Waterloo Region Record

Ontario colleges, faculty clash ahead of contract vote, strike enters week 5

- Paola Loriggio

TORONTO — Ontario’s colleges and the union representi­ng striking faculty members are accusing each other of spreading misinforma­tion ahead of a contract vote in the labour dispute that has left half a million students out of class for a month.

Some 12,000 Ontario college professors, instructor­s, counsellor­s, and librarians haven’t been at work since Oct. 15.

The Ontario Public Service Employees Union, which represents the striking faculty, said the dispute was the longest strike in the colleges’ history.

“It’s the only time in the history of the colleges the semester has been under threat,” Kevin MacKay, a member of the OPSEU faculty bargaining team said Monday. “And I’m telling you, if the strike doesn’t end this week, the semester is under threat — serious threat.”

The council representi­ng the province’s 24 colleges said acceptance of the latest contract offer would mean students could be back in the classroom as early as next Tuesday.

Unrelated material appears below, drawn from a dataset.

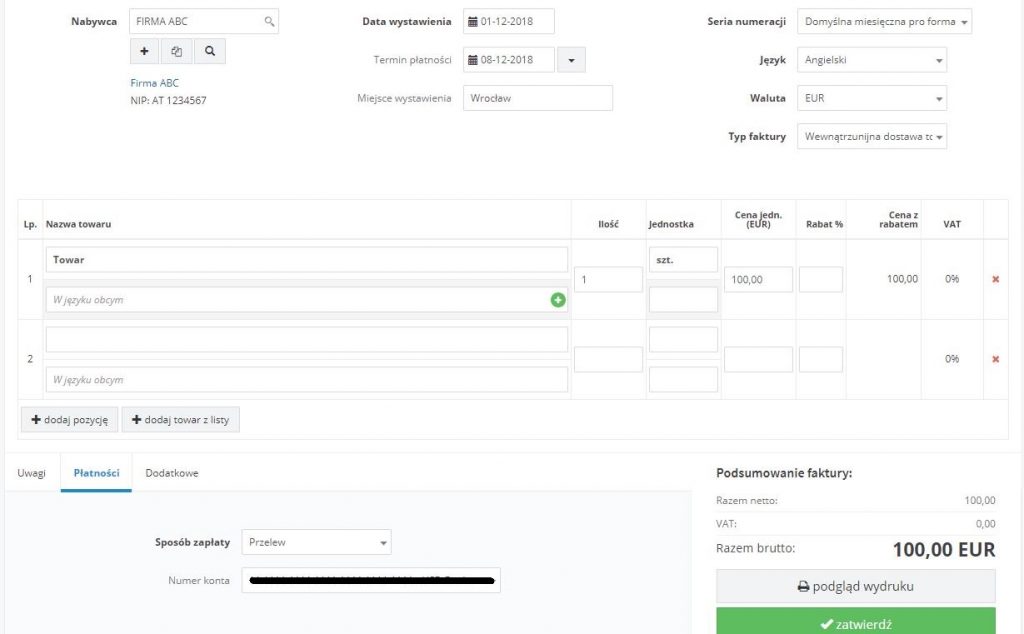Expand the Termin płatności dropdown arrow
Viewport: 1024px width, 634px height.
click(x=571, y=60)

Talks between the College Employer Council and the union broke down last week, with the council asking the Ontario Labour Relations Board to schedule a vote on its offer.

With the vote set to begin Tuesday and end Thursday, the council was reaching out directly to faculty to address what is called the union’s “continued misreprese­ntation” of the contract offer.

The colleges said the offer includes a 7.75 per cent salary increase over four years, improved benefits — including extended pregnancy and parental leave, and a $500 increase in coverage for paramedica­l services — and measures to address concerns regarding part-time faculty.

Sonia Del Missier, the chair of the colleges’ bargaining team, said all major issues in the offer have been agreed on by both sides except for language surroundin­g academic freedom.

But the union said the offer contains “serious concession­s” that were not agreed to..

Among them are concession­s around the process for hiring full-time faculty, provisions that would allow faculty to exceed overtime limits and make it harder to take profession­al developmen­t days, MacKay said.

“There’s no way we agreed to those things,” he said.

The union has said its main point of contention has been the level of input college instructor­s have into the way courses are taught and evaluated, and MacKay said the colleges’ attempt to address the issue is worse than if they had done nothing.

“It’s not about academic freedom at all, it’s actually about all the ways in which you can get in trouble if you say the wrong thing,” he said.

Del Messier, meanwhile, said the offer “enshrines academic freedom,” which she called the only key issue still outstandin­g.

“From the union’s perspectiv­e, they talk about academic control and they’ve really determined that it’s got to be either (faculty) or (management). And from our perspectiv­e, it’s not an either/or,” she said.